WASHINGTON — There’s more to the recent dramatic and alarming thawing of the Arctic region than can be explained by man-made global warming alone, a new study found. Nature is pushing the Arctic to the edge, too.
There’s a natural cause that may account for much of the Arctic warming, which has melted sea ice, ice sheets and glaciers, according to a study published today in the journal Nature. New research points a finger at a natural and cyclical increase in the amount of energy in the atmosphere that moves from south to north around the Arctic Circle.
But that energy transfer, which comes with storms that head north because of ocean currents, is not acting alone either, scientists say.
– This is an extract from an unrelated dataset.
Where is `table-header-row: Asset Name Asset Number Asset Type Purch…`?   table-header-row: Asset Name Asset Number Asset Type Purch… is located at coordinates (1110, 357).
Another upcoming study concludes that the combination of both that natural energy-transfer increase and man-made global warming serves as a one-two punch that is pushing the Arctic over the edge.
Scientists are trying to figure out why the Arctic is warming and melting faster than computer models predict.
Climate-change theory concentrates on warming of surface temperatures and explains an Arctic that is warming faster than the rest of the world as mostly because reduced sea ice and ice sheets means less reflecting solar rays.
Rune Graversen, the Nature study co-author and a meteorology researcher at Stockholm University in Sweden, said a shift in energy transfer explains the thawing more, including what’s happening in the atmosphere, but does not contradict consensus global- warming science.